En la isla de Borneo más del 50% de la selva ha desaparecido, lo que implica que más del 90% del hábitat del orangután ha sido arrasado. Y nos encontramos al principio: Hay unas 6,5 millones de hectáreas de plantaciones en Borneo y para el año 2025 van a ser 24 millones. Es una industria creciente y el monocultivo no solo hace daño al orangután, sino también a un ecosistema único con una biodiversidad exclusiva; estas selvas son uno de los pulmones del planeta. Se supone que el biocombustible nos está ayudando a combatir el cambio climático y a creernos más ecológicos, pero la realidad es muy distinta. El daño que están haciendo es mucho más grave que el efecto invernadero; es un daño
irreparable. Esas selvas que se están talando nunca más serán selvas primarias; en términos de biodiversidad el orangután es una de las especies emblemáticas que viven en este ecosistema, uno de los grandes simios y nuestros primos genéticos, por lo que deberíamos tener una mayor conciencia social para salvar esta especie. Y no es solo el orangután, es todo un ecosistema con un montón de especies de mamíferos, de aves, de reptiles, de insectos y plantas, y todo ello se está arrasando para dar lugar a lo que llamamos BIOcombustibles.
¿Es favorable este negocio para el desarrollo de la población?
Las compañías aceiteras, de aceite de palma, están utilizando estas plantaciones mediante un trato a nivel de gobiernos locales, es decir, ni siquiera a nivel de gobierno central. El comercio del aceite de palma a día de hoy no ha mejorado en absoluto la situación económica del país, lo único que han conseguido aumentar es la corrupción en la zona. Los gobernadores locales únicamente quieren engordar sus fondos en los años de gobierno, 10.000 hectáreas de terreno se pueden convertir en plantaciones sin necesidad de ningún permiso, sin pasar por el gobierno central. No hay evaluaciones de impacto ambiental y si las hay se falsifican, en lugares que hay selva primaria se dice que hay bosque secundario. Por ello, no es un recurso, está aumentando la pobreza. Además, estas compañías son casi todas extranjeras, la mayoría de malasia o de china, y son ellas las únicas que obtienen beneficio. La población es despojada de sus tierras y ni siquiera se les permite continuar con sus cultivos sostenibles. Ahora dependen totalmente de la palma, pero porque lo único que les queda es trabajar para estas compañías en condiciones precarias, ya no pueden tener sus propios recursos o administrar su propia materia prima. Esto además genera conflictos en la población, por las tierras, entre gente que no quiere venderlas y otros que sí. Pero estas compañías tienen mucho poder y siempre consiguen lo que quieren. Lo realmente frustrante es ver qué futuro les queda a estas poblaciones, ahora mientras que el aceite de palma continúe su producción tendrán por lo menos la posibilidad de trabajar para ellos, pero en el momento que estas tierras ya no sean tan rentables, ¿de que van a vivir?
¿Hay algún tipo de concienciación por parte del Gobierno central de la zona?
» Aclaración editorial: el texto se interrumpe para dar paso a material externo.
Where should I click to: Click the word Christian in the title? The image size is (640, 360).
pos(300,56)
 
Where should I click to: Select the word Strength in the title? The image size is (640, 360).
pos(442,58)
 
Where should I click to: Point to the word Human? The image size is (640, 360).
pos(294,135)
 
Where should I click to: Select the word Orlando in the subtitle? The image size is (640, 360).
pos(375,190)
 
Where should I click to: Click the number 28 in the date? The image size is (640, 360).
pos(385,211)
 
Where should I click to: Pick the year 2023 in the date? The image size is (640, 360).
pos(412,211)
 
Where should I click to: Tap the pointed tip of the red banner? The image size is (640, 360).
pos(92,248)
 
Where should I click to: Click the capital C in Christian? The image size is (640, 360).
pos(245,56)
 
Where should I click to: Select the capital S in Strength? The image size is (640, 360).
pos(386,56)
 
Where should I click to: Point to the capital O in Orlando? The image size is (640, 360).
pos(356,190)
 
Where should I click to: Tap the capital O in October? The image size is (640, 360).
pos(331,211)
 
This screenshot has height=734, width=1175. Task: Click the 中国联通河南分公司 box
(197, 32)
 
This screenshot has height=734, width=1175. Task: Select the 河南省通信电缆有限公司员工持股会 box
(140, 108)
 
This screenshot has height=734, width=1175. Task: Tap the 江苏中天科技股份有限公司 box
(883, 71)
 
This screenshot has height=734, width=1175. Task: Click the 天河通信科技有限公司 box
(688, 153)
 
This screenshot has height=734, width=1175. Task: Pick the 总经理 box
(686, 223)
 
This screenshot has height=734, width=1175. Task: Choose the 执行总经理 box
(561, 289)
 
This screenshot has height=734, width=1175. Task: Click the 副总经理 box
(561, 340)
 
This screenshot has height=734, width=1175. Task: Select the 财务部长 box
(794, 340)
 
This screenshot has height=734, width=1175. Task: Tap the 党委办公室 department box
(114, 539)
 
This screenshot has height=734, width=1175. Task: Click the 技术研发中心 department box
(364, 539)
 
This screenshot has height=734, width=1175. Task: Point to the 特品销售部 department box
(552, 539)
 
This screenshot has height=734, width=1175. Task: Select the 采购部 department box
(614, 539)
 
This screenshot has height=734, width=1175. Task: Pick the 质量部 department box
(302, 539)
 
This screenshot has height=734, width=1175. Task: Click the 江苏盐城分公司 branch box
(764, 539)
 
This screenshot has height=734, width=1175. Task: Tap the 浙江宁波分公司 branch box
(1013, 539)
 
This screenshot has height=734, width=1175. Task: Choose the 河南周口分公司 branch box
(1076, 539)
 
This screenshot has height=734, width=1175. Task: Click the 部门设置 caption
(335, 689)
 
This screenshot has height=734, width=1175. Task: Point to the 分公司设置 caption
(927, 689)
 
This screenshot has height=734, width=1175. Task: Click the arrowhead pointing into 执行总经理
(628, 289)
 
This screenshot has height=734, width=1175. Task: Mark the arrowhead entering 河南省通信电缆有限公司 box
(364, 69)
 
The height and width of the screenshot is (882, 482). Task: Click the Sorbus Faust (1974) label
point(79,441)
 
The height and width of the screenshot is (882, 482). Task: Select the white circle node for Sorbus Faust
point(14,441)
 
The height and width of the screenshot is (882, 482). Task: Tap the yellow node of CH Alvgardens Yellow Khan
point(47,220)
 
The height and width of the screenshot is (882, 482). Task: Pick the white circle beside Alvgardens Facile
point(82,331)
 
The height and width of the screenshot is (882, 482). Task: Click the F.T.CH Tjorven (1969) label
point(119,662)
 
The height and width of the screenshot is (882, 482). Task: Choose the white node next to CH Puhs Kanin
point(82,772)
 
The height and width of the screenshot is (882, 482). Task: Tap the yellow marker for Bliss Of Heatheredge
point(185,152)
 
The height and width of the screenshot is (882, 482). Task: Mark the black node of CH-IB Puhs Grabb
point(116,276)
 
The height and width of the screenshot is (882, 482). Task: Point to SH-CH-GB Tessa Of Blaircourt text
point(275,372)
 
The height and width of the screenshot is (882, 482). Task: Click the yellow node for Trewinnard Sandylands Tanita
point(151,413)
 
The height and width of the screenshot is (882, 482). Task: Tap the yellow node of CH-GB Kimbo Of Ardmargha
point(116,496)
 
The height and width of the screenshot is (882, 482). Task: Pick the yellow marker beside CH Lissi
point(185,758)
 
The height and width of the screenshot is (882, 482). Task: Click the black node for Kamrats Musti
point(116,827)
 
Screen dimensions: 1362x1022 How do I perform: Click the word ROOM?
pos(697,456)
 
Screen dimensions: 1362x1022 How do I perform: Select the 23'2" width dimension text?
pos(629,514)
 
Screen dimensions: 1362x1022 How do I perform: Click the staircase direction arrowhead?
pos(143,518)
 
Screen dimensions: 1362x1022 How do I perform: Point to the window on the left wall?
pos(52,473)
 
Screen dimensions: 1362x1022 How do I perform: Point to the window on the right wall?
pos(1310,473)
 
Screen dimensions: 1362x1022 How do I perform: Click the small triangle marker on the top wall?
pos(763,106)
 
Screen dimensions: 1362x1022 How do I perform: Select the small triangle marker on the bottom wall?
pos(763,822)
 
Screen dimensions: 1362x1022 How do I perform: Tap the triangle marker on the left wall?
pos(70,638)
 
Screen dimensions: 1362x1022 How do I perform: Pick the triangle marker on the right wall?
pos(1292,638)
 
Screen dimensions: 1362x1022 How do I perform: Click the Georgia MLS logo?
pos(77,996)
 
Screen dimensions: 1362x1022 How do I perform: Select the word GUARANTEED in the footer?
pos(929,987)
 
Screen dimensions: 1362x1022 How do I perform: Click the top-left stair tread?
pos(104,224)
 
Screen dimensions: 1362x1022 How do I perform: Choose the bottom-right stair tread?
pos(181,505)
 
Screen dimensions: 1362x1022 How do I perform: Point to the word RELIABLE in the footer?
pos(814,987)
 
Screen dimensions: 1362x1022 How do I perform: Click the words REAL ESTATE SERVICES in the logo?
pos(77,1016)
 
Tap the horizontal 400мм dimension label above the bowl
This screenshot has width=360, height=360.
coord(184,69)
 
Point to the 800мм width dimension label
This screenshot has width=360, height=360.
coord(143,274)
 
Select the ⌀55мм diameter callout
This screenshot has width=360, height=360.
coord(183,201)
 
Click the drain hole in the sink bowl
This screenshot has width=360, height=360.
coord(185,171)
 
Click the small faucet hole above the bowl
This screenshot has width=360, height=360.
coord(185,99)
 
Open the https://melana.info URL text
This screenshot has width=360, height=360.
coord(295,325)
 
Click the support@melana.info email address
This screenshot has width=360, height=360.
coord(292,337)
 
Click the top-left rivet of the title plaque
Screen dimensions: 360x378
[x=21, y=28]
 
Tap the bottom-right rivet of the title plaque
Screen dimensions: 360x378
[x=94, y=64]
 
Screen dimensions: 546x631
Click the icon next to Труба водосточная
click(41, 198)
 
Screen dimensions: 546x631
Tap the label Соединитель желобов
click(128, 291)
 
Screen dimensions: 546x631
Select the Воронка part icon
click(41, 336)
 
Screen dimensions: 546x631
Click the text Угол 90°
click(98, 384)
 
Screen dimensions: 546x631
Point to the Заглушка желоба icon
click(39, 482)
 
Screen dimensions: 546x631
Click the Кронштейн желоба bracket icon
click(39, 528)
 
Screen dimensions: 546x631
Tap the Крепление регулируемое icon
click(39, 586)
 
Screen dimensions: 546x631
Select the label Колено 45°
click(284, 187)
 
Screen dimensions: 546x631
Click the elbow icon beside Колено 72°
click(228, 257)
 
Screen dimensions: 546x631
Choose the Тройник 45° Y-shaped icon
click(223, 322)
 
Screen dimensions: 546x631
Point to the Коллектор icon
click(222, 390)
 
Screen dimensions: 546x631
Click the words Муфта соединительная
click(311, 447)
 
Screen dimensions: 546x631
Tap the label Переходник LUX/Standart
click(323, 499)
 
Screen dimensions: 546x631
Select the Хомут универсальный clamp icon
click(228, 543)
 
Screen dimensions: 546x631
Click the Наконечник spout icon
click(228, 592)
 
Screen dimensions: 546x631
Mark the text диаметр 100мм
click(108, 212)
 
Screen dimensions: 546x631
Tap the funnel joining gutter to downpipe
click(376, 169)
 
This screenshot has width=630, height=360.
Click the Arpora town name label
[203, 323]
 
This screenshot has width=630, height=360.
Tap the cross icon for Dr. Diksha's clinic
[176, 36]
El Gobierno central se suele pronunciar en contra cuando las ONG hacen algo de presión. Sobre todo ha ocurrido en la época de incendios; hemos estado con humo denso durante más de dos meses, unos incendios provocados por estas compañías aceiteras para aclarar los terrenos boscosos. Aquí si reconocen el problema, pero nunca dan soluciones o las dan pero sólo a nivel político.
¿Hay corrupción también a la hora de gestionar los parques nacionales de la zona?
Te voy a poner un ejemplo. En la zona de Kalimantan central, la zona de mayor actividad por nuestra parte, que está cercana al parque nacional de Kalionputi, uno de los enclaves donde queda una mayor población de orangutanes, hemos visto cómo han arrasado zonas consideradas parque nacional y han cambiado después las delimitaciones del Parque.